Auckland’s focus on nature enables them to imagine future potential, and this leads to human benefits such as reduced urban heat and biophilic benefits with a stronger connection to nature.
These practices are put into action by asking these simple questions:
- How can ecological value be added?
- How can we connected ecosystems around us to interact, learn and contribute?
- How can we realize and communicate the social and economic benefits of creating a nature- filled place?
- Regenerative placemaking interventions
Testing within the community was an integral part of the City of Auckland’s processes and their work with stakeholders. Practically, this collaboration has resulted in the Activate Auckland plan to support the 30-year strategic redevelopment plan of the City.
- Avoiding gentrification
Auckland has attracted its share of critique for increased housing prices, yet this was addressed by creating innovative models to support home ownership and community planning.

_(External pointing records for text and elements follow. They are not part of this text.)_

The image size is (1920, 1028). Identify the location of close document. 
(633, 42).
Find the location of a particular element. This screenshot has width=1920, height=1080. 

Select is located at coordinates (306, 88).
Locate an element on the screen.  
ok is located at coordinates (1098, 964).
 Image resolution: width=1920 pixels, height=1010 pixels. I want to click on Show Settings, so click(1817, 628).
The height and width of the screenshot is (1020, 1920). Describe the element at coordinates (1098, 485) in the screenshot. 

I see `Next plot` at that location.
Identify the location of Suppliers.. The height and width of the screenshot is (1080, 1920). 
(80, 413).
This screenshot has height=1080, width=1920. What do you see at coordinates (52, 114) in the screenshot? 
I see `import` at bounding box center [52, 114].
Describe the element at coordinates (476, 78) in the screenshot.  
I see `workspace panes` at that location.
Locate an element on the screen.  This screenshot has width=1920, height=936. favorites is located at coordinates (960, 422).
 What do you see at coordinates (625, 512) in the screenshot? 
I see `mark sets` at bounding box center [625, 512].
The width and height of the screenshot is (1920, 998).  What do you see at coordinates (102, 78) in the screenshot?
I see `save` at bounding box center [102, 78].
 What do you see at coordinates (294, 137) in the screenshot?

- Collaboration across agencies and community on urban innovative home ownership models Shared ownership (SO) is a policy alternative widens access to affordable housing to low and moderate-income households by allowing the potential owner to purchase a share in a property (between 20-80%), while a third party (e.g., a housing association) owns the remaining share, on which the shared owner pays rent.
- On the waterfront, rather than displacing existing businesses, fish markets were made central to the ongoing development. This allowed local workers to stay employed and protected these businesses.
While Regenerative Placemaking is an ever-evolving, living development approach, Auckland demonstrates through its transformation as one of the least to most-liveable cities that with incredible amounts of private investment, collaboration, preservation, and conservation that a socially, ecologically, and socially thriving city can be willed. All it takes is commitment and vision!